Extremos
Madeiras pregadas umas sobre as outras, metais pintados para dar aspecto de novo e pessoas desgovernadas procurando a melhor maneira de ficarem mais confortáveis: estação de trem em reforma é sempre assim.
Nós nos abraçamos perto da catraca, na parte mais alta. Eu fui para um lado e ela para o outro. Na outra plataforma, ela me fitava com um sorriso que há muito não via; vez ou outra minha visão era interrompida por alguém passando à frente e eu retribuía o gesto com meneares de cabeças que não expressavam muito, mas falavam tudo.
Boina preta, calça jeans clara, camisa polo preta com listras brancas finas, blusa cinza - este era eu observando a moça na outra plataforma, a moça que outrora fora a minha esposa: calça social preta de serviço, sapato baixo da mesma tonalide, mochila colorida, coisa que não combinava com suas roupas.
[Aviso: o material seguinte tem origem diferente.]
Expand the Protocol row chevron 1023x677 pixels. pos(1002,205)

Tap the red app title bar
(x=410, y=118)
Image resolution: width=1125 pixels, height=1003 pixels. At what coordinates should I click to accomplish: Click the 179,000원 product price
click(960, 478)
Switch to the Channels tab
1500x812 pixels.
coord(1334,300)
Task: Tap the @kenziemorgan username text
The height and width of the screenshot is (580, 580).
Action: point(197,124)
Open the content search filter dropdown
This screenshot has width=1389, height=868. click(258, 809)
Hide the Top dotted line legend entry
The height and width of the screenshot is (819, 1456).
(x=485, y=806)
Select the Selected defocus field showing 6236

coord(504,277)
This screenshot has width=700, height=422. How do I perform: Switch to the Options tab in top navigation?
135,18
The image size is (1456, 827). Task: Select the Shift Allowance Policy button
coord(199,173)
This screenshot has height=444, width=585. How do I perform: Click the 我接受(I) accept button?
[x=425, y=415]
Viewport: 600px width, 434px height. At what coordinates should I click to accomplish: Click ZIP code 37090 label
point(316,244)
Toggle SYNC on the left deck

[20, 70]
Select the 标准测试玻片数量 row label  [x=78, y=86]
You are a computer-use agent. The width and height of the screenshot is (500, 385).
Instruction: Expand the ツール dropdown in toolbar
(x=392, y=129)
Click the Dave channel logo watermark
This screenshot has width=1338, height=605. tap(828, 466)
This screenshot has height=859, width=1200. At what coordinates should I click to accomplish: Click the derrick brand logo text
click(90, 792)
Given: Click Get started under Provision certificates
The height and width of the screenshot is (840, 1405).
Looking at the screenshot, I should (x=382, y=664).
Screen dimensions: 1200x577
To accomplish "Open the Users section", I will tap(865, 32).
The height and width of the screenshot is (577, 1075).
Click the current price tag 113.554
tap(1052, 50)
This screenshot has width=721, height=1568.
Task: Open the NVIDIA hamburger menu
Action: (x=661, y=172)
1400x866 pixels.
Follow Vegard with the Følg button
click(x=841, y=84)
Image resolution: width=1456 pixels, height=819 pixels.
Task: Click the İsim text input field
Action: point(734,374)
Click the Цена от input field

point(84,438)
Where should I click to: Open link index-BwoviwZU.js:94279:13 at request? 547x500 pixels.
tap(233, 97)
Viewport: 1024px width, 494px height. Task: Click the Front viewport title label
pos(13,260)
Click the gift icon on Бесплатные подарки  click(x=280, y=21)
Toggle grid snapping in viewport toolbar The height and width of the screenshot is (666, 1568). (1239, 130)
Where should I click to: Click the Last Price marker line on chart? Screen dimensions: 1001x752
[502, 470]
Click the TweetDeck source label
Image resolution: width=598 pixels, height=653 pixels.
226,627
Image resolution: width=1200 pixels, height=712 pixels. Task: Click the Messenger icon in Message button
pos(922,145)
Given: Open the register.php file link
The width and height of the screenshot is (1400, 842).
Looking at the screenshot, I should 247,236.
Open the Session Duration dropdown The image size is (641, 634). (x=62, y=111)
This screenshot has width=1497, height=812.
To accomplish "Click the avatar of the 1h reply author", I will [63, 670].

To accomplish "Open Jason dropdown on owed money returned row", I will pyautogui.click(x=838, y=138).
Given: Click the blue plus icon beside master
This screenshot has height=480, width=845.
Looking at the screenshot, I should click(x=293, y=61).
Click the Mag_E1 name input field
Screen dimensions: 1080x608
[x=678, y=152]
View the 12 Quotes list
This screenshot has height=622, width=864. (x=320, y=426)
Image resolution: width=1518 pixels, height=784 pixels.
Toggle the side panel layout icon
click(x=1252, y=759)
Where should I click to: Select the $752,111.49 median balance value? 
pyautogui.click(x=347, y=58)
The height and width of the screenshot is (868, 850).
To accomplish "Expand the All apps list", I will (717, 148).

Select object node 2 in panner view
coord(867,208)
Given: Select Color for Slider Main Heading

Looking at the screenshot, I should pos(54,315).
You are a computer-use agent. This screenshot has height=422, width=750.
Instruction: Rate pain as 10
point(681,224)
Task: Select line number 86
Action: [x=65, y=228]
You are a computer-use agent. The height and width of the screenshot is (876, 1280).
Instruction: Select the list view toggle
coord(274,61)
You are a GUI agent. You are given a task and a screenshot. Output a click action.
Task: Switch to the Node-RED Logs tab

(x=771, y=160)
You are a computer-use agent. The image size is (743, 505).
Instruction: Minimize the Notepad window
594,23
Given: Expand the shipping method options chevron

Parecia-me uma estranha. A distância faz isso com as pessoas.
Observava com saudade, tentando advinhar o que ela estava pensando; porque o olhar dela era de "vejam só...". Vez ou outra tentava fitar noutra direção para disfarçar, mas o efeito trator puxava a atenção dela para mim. Vi que após muito tempo separados, ela ainda me achava bonito, atraente, pois tinha certa admiração em sua expressão. Talvez tivesse pensado: o infeliz ainda continua belo. Infeliz por causa das mágoas que causamos um no outro. E sempre que os nossos olhares se cruzavam, meneava a cabeça positivamente como que se quisesse dizer algo para inflar meu ego abatido, eu fazia o mesmo, enquanto os usuários tornavam-se invisíveis à quietude da cena.
Eu olhava para a minha direita esperando que o meu trem viesse e ela olhava para a esquerda esperando o dela. De repente eles surgiram ao longe quase que ao mesmo tempo. Nós nos fitamos mais uma vez e ficamos pensando milhões de coisas boas por causa de nossa saudade até que as máquinas gigantes chegaram. Ocorreu-me que não era o nosso desejo: ela foi para um extremo e eu fui para o outro.